Green River Gold Corp.
Mr. Perry Little
President and Chief Executive Officer
780-993-2193

This press release contains statements that constitute “forward-looking information” (collectively, “forward-looking statements”) within the meaning of the applicable Canadian securities legislation. All statements, other than statements of historical fact, are forward looking statements and are based on expectations, estimates and projections as at the date of this news release. Any statement that discusses predictions, expectations, beliefs, plans, projections, objectives, assumptions, future events or performance (often but not always using phrases such as “expects”, or “does not expect”, “is expected”, “anticipates” or “does not anticipate”, “plans”, “budget”, “scheduled”, “forecasts”, “estimates”, “believes” or “intends” or variations of such words and phrases or stating that certain actions, events or results “may” or “could”, “would”, “might” or “will” be taken to occur or be achieved) are not statements of historical fact and may be forward-looking statements. Forward-looking statements contained in this press release include, without limitation, statements relating to the timing for completion of the Annual Filings and other statements that are not historical facts. In making the forward- looking statements contained in this press release, the Company has made certain assumptions. Although the Company believes that the expectations reflected in forward-looking statements are reasonable, it can give no assurance that the expectations of any forward-looking statements will prove to be correct. Known and unknown risks, uncertainties, and other factors may cause the actual results and future events to differ materially from those expressed or implied by such forward-looking statements. Accordingly, readers should not place undue reliance on the forward-looking statements and information contained in this press release. Except as required by law, the Company disclaims any intention and assumes no obligation to update or revise any forward-looking statements to reflect actual results, whether as a result of new information, future events, changes in assumptions, changes in factors affecting such forward-looking statements or otherwise.
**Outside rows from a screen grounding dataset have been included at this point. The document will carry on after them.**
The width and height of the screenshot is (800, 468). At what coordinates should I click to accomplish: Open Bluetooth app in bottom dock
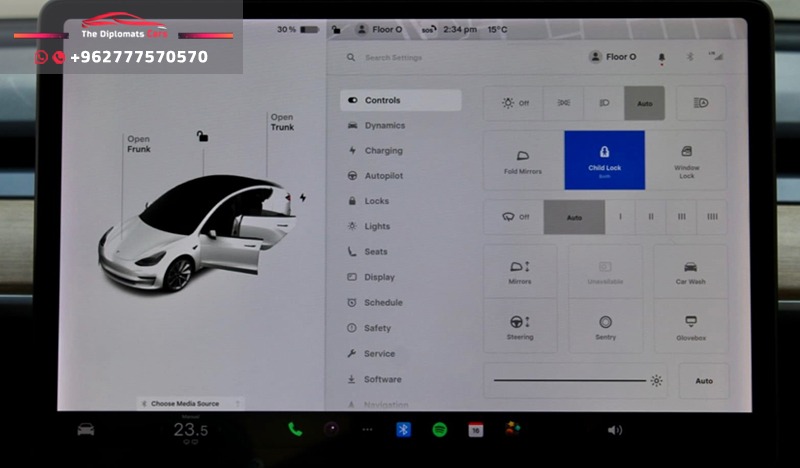coord(404,429)
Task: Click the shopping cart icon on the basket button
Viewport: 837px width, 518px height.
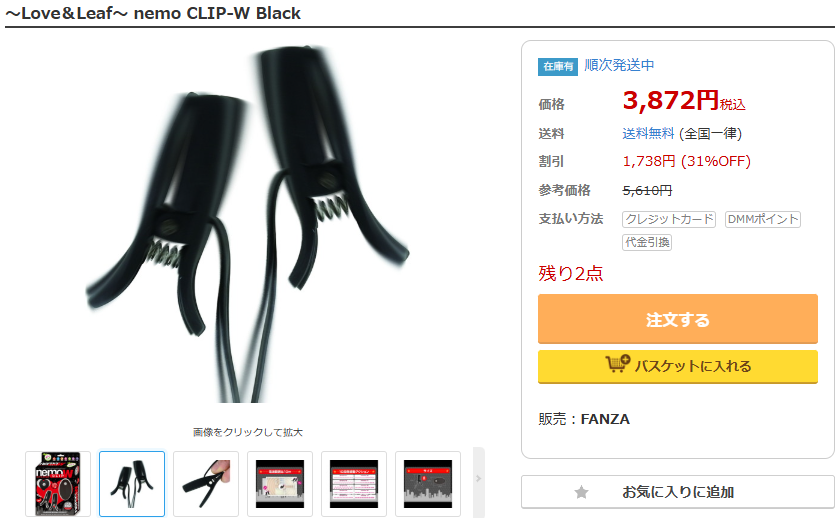Action: click(x=618, y=364)
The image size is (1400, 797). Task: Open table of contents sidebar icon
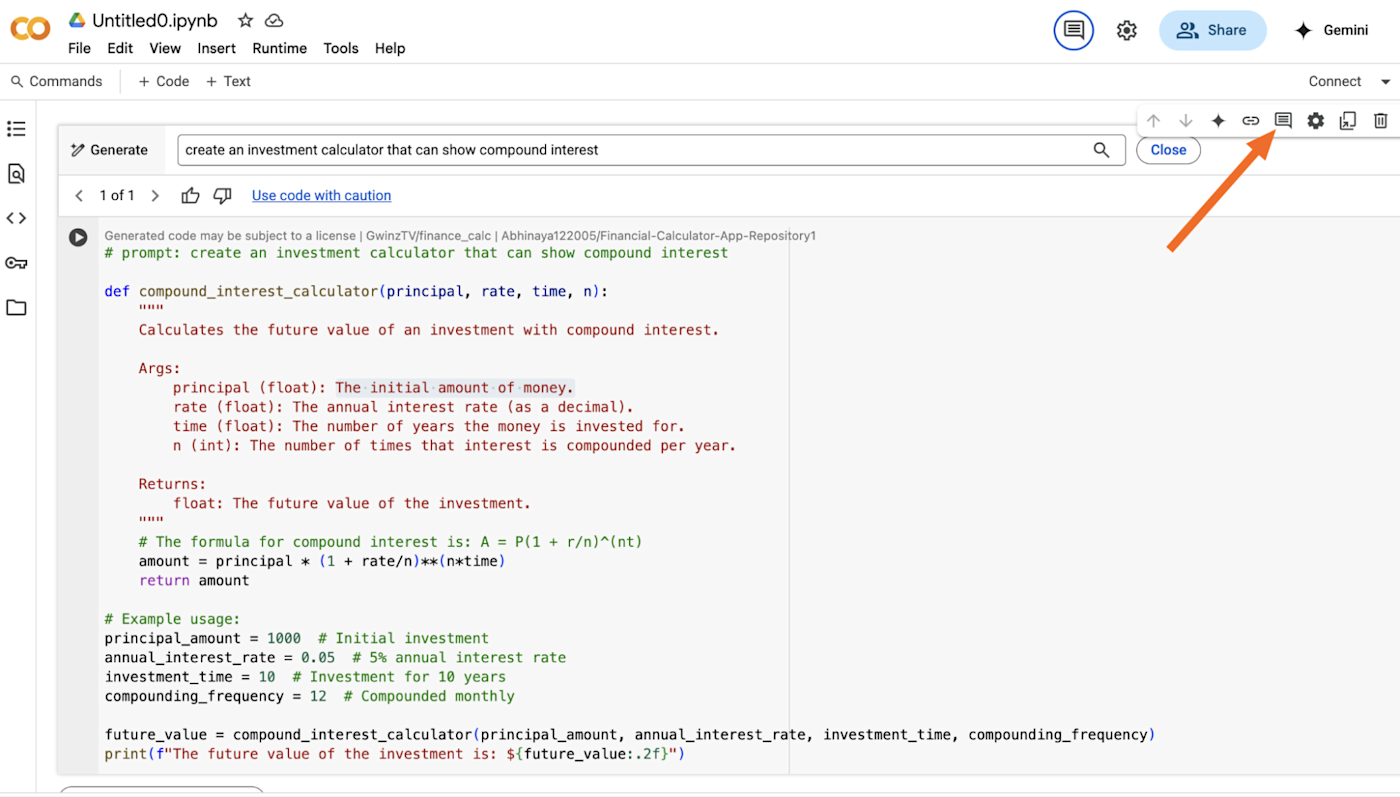click(x=16, y=129)
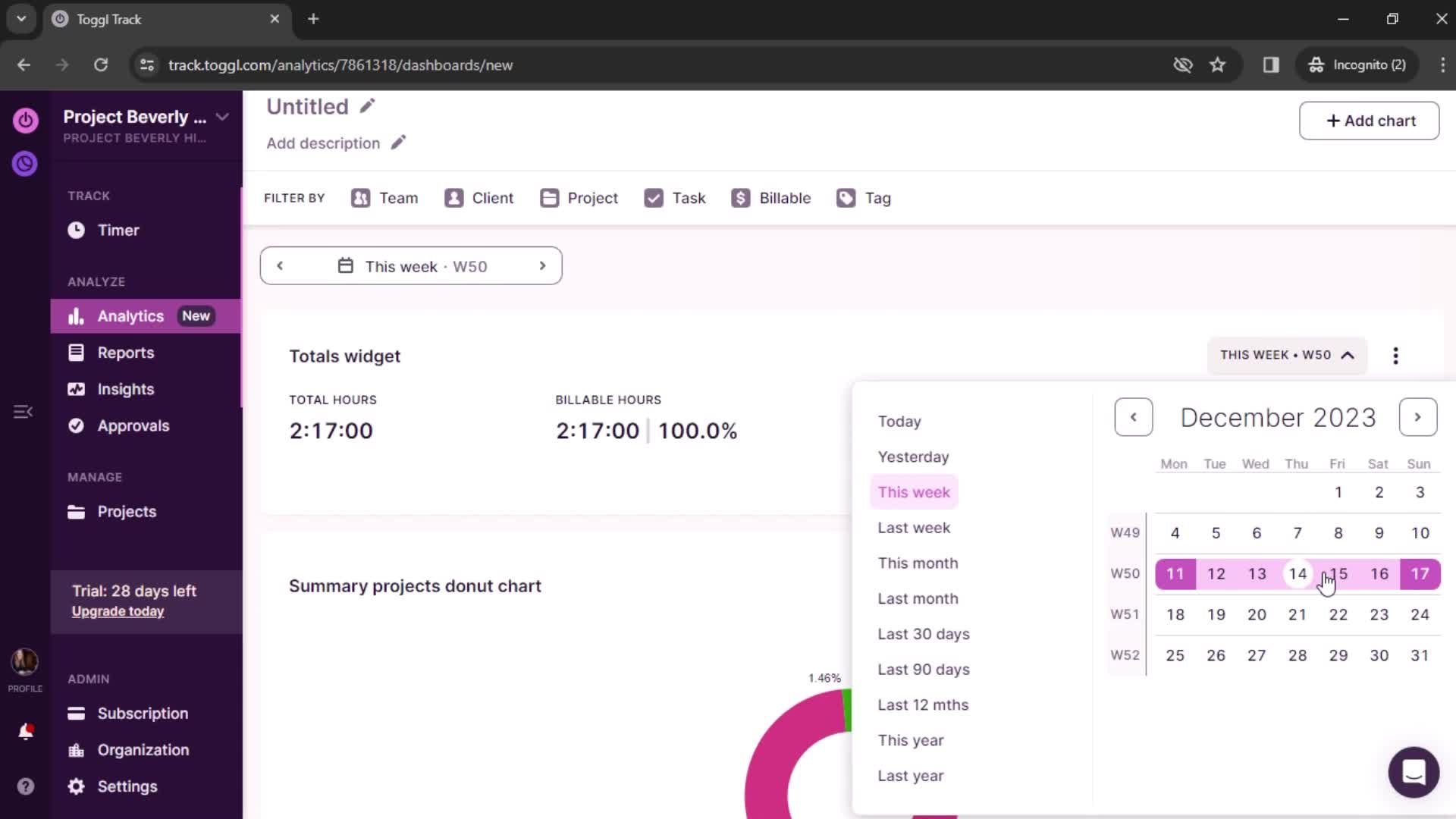Enable the Team filter option
Viewport: 1456px width, 819px height.
385,197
The securities of the company have not been registered under the United States Securities Act of 1933, as amended, and may not be offered or sold in the United States absent registration or an applicable exemption from the registration requirements. This release is issued for informational purposes only and does not constitute an offer to sell or the solicitation of an offer to buy any securities, nor shall there be any sale of any securities in any jurisdiction in which such offer, solicitation or sale would be unlawful.